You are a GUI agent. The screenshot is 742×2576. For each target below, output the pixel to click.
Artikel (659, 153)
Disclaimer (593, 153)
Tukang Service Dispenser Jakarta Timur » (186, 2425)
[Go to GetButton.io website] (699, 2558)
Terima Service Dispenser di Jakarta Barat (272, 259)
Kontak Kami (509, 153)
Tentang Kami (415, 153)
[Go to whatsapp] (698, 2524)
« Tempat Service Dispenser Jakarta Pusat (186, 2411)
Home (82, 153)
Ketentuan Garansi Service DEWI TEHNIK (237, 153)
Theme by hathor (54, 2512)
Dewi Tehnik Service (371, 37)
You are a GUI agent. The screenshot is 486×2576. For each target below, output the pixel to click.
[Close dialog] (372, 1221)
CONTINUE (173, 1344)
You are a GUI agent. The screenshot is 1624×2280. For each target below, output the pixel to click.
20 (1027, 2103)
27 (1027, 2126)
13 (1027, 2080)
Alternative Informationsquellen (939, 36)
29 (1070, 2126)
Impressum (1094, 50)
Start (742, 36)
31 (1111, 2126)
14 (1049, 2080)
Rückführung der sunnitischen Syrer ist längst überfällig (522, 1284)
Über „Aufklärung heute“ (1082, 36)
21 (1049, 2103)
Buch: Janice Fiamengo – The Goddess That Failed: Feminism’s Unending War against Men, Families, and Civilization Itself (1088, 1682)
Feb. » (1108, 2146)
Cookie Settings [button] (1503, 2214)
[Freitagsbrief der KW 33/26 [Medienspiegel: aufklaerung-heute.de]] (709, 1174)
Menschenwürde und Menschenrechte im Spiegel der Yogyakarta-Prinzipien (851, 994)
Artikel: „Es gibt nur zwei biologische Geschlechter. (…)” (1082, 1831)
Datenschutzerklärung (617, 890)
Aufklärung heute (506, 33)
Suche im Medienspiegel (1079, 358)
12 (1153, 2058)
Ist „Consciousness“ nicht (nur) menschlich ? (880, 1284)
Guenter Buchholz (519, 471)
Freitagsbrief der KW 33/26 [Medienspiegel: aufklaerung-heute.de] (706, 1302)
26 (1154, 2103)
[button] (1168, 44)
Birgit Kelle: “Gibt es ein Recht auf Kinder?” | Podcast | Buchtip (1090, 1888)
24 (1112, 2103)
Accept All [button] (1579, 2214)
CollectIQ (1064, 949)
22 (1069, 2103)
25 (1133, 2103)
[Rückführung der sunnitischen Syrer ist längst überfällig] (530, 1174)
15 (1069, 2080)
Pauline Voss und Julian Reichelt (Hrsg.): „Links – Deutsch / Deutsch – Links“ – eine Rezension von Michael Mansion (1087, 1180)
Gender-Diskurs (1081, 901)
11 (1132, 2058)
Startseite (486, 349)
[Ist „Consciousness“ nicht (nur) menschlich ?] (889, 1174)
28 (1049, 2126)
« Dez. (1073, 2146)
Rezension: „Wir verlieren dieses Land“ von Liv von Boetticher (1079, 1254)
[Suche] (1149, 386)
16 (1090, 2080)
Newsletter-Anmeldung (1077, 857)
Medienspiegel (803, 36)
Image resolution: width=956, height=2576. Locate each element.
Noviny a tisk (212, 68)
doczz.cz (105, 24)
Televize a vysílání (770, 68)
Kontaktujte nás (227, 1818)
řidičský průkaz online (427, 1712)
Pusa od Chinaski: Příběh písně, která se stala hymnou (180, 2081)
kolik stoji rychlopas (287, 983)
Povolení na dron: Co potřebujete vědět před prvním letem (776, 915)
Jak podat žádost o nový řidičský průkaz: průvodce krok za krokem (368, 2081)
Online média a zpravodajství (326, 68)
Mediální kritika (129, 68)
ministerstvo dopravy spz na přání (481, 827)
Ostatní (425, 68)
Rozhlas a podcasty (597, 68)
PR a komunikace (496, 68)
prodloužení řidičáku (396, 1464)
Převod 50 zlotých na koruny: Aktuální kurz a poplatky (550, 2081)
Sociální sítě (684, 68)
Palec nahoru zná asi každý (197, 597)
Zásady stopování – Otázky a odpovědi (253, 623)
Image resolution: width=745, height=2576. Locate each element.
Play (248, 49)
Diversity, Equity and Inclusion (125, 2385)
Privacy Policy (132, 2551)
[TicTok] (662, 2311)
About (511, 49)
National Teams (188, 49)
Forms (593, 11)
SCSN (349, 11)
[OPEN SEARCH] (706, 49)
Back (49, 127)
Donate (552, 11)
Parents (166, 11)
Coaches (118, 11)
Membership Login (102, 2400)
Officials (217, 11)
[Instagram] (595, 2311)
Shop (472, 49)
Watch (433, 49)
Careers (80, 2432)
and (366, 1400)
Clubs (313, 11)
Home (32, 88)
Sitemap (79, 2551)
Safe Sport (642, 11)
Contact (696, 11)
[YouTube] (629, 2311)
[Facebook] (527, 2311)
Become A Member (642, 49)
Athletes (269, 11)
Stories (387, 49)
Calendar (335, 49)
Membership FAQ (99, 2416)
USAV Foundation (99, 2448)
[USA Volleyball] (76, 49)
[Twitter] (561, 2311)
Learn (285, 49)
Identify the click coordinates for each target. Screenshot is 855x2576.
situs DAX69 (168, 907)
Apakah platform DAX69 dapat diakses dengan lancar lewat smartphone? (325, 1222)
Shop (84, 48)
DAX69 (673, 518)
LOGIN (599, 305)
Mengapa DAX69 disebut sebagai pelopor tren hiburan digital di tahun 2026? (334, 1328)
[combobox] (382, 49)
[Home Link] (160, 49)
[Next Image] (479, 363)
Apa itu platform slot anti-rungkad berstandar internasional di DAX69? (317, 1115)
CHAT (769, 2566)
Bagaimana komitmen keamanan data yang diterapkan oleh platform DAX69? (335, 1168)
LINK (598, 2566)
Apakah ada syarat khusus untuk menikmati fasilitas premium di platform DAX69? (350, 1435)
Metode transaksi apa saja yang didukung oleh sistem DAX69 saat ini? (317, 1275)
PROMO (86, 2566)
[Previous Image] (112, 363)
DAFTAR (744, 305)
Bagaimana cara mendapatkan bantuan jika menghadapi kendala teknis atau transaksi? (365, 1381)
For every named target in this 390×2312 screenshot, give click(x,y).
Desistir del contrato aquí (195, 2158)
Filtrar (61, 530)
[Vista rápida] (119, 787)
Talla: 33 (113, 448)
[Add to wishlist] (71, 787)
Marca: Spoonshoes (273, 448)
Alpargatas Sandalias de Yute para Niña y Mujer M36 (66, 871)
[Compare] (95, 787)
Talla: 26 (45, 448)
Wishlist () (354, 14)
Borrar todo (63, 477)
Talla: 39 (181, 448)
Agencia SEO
+-------+
» WHAT IS REQUIRED:
In the material above, find each line that has the string "Consciousness" and return it.

» YOUR SOLUTION:
Ist „Consciousness“ nicht (nur) menschlich ? (880, 1284)
[Ist „Consciousness“ nicht (nur) menschlich ?] (889, 1174)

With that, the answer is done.